**Problem description**
Look through the listing below and write out exactly the lines from the line with "Task: Click the Default" to the line with "Viewport: 1500px width, 1500px height.", both included, and no others.
****
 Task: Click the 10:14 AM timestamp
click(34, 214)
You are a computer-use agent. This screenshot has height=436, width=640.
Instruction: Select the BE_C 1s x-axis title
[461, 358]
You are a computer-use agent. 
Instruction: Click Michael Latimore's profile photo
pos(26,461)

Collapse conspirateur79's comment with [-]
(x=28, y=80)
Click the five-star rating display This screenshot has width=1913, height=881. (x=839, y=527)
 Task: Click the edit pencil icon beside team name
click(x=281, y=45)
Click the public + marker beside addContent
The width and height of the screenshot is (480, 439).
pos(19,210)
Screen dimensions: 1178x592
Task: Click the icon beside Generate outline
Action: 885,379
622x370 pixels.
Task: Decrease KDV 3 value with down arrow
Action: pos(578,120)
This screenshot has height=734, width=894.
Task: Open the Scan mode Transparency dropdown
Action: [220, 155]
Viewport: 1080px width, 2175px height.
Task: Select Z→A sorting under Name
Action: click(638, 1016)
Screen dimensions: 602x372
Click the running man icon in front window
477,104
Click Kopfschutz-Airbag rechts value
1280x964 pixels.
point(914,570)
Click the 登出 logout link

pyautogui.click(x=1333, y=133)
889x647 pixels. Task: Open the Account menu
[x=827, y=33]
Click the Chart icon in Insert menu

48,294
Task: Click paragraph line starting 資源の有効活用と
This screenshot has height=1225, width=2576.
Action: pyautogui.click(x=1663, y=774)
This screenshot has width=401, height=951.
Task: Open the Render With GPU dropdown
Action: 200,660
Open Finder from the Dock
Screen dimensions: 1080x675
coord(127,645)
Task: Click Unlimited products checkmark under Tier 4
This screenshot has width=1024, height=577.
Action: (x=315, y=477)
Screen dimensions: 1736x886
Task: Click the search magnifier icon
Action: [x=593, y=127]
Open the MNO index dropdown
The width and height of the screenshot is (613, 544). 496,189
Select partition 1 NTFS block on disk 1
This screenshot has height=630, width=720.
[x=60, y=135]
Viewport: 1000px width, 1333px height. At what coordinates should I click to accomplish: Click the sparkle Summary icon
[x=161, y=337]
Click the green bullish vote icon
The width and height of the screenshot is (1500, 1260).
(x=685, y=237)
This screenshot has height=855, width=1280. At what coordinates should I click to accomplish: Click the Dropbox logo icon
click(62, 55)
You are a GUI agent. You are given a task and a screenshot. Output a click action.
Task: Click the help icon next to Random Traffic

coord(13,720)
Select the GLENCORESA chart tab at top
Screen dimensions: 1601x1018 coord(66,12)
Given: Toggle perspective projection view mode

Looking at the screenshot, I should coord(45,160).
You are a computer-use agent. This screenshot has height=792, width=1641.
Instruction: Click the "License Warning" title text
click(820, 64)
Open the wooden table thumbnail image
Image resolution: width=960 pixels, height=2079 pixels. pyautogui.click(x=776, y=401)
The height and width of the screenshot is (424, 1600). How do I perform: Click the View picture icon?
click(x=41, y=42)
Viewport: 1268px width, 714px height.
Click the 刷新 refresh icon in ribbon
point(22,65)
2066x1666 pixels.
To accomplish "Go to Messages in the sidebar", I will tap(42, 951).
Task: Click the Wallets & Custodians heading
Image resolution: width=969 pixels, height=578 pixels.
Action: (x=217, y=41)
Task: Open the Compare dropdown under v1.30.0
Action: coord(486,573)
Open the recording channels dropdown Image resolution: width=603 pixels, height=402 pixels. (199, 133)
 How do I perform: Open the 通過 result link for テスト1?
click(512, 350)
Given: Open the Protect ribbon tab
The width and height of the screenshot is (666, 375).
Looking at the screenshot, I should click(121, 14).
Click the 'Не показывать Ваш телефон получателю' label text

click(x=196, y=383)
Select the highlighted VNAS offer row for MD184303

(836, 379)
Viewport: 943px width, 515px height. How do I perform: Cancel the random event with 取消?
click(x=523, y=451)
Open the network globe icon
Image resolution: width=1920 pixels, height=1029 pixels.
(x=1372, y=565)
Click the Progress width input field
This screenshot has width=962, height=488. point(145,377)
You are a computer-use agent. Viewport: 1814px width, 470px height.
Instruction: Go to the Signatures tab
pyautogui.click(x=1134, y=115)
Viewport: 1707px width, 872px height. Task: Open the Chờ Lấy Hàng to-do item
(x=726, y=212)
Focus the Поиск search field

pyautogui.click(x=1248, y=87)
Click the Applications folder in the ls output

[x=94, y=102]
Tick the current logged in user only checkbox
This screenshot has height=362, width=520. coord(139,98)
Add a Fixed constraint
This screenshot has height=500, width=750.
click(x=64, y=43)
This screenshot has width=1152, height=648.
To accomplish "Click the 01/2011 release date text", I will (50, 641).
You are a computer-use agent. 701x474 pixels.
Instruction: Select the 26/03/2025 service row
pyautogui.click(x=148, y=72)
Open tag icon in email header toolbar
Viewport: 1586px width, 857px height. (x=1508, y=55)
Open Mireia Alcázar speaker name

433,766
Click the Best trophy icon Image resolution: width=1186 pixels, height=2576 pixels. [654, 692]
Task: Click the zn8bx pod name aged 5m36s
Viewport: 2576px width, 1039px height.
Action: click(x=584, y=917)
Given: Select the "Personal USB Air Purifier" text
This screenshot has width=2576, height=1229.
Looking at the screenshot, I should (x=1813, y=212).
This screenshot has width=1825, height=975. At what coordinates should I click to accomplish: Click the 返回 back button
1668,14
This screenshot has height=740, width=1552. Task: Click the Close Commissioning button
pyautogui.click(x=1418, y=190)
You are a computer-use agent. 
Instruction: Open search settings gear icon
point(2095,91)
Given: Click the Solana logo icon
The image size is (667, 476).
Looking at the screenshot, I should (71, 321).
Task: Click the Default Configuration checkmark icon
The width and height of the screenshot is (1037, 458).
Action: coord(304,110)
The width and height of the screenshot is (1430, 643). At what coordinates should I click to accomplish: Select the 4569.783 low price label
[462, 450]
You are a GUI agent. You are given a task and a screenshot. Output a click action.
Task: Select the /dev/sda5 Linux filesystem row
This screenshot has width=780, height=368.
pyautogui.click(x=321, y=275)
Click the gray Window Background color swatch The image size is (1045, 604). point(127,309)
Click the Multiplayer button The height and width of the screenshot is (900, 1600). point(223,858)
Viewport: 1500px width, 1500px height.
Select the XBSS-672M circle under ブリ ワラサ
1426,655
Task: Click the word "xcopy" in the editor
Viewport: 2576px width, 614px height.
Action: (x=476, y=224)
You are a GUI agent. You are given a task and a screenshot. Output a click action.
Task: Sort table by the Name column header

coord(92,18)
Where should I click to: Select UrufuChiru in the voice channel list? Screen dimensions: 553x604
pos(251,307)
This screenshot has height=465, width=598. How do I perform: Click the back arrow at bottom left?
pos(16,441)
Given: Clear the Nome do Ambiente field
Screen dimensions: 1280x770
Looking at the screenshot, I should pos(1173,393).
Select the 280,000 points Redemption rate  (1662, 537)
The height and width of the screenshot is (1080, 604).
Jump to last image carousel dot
****
**Output below**
Task: Click the Default Configuration checkmark icon
The width and height of the screenshot is (1037, 458).
Action: coord(304,110)
The width and height of the screenshot is (1430, 643). At what coordinates should I click to accomplish: Select the 4569.783 low price label
[462, 450]
You are a GUI agent. You are given a task and a screenshot. Output a click action.
Task: Select the /dev/sda5 Linux filesystem row
This screenshot has width=780, height=368.
pyautogui.click(x=321, y=275)
Click the gray Window Background color swatch The image size is (1045, 604). point(127,309)
Click the Multiplayer button The height and width of the screenshot is (900, 1600). point(223,858)
Viewport: 1500px width, 1500px height.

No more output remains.